I have suffered from athlete's foot for as long as I can remember. Regular immersions in seawater is the only thing that keeps it at bay (pun, groan). I get it between my little toe and its next-door neighbour and as long as my feet are dry, it's no bother. But the moment I step out of the bath or shower, if I don't dry my feet within seconds, a crack opens up between them and it gets very sore and flaky.

Antifungal foot creams? Forget it. They keep my feet moist, which is the worst thing for them as those pesky little fungi have a fetish for frolicking in gloop. I think the term is 'sploshing', which covers everything from food fights to baked bean baths. Powder works better, so long as I apply it instantly, and sometimes instantly isn't soon enough.

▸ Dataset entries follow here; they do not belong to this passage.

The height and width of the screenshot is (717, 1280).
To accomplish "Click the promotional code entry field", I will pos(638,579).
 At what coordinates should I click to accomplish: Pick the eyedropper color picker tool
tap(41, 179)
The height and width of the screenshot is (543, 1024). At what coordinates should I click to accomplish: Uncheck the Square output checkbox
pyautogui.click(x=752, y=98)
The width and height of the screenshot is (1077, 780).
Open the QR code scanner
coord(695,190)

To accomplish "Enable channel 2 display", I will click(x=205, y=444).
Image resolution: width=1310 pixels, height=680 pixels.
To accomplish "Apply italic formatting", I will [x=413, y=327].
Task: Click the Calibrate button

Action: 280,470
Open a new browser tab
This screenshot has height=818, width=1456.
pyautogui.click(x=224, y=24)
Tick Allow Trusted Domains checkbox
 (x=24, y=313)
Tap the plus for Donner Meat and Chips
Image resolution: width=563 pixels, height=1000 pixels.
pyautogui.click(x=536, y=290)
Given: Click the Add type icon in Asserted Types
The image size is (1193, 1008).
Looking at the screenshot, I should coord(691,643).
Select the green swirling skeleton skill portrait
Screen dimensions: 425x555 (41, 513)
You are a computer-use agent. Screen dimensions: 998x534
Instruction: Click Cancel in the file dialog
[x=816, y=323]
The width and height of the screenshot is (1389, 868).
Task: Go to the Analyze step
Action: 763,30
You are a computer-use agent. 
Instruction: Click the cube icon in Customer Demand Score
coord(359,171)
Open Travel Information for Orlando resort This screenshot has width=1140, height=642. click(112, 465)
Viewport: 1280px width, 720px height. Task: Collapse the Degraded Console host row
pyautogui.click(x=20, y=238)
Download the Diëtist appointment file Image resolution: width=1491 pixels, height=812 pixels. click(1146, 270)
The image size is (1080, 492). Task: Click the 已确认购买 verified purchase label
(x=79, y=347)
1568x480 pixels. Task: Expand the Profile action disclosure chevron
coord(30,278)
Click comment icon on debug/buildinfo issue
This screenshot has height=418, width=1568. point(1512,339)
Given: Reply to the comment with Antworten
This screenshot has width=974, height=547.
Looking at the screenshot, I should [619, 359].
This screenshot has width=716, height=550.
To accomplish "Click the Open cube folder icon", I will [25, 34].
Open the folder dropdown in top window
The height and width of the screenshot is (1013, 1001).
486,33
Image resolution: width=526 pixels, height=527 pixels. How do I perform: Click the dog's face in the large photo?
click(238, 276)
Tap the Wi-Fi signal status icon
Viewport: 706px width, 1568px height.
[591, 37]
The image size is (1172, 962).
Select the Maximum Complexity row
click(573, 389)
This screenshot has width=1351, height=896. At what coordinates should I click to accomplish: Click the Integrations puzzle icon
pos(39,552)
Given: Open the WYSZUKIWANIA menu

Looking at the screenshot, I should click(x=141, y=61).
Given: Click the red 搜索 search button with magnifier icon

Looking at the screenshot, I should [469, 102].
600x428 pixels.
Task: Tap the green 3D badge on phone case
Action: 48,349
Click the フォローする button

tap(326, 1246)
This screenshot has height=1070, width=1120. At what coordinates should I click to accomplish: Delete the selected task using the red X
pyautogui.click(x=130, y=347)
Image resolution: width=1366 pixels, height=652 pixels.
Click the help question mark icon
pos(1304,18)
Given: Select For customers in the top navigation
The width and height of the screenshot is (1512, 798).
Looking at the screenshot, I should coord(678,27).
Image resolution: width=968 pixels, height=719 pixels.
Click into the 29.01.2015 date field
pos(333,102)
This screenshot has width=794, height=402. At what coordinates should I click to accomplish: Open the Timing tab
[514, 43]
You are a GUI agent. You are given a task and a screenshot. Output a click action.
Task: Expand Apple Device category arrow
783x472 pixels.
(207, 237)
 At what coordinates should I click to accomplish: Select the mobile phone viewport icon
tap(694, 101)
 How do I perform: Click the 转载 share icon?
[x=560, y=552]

I read that the reason athlete's foot occurs most often between these particular toes is that they are generally jammed tight together so that the air doesn't circulate between them. (Air? In a sock? Is there a marketing opportunity here for socks with a built-in layer that releases air that puffs between the toes when you tread, in the manner of a woolly whoopee cushion?) With this in mind, when I had a bath last night I jammed one of those toe separators that we ladies use when painting our nails, between the digits in question before I even hopped out and grabbed the towel, in the hope that instant aeration would do the trick. Did it hell! By the time I'd grabbed towel off rail, the Grand Canyon had opened and the microbes were snickering at me: "Ho, ho, we're on your toe."

I sprinkled the buggers with Mycil and pulled on my socks thinking, "Die, you bastards." Half an hour later, I felt the painful sting as the athletes jabbed javelins into the crimson chasm. Which brings me to a terrible joke. I've tried to censor it for the sake of my politer readers, but those of the filth persuasion can read between the lines.

A man goes to the doctors with a horribly swollen and painful big toe. As he peels off his sock and shows it to the doctor, the doc bursts out laughing. "Whoo-hoo. Ha-ha!" he wheezes.
"Okay," says the patient. "It may be funny to you but it's damned painful for me. What is it? Gout? Have I broken it?"
The doctor looks at him candidly and asks, "Have you had sex in any strange positions lately?"
"Why?" asks the patient curtly, angry at this intrusion into his private life.
"Well, you've got syphilis of the big toe," announces the doctor, and bursts out laughing again.
"Syphilis of the big toe? That's not funny!" protests the patient. "How do you know it's syphilis of the big toe?"
"Well," guffaws the doc, "I've just had a woman in here with athlete's ----!"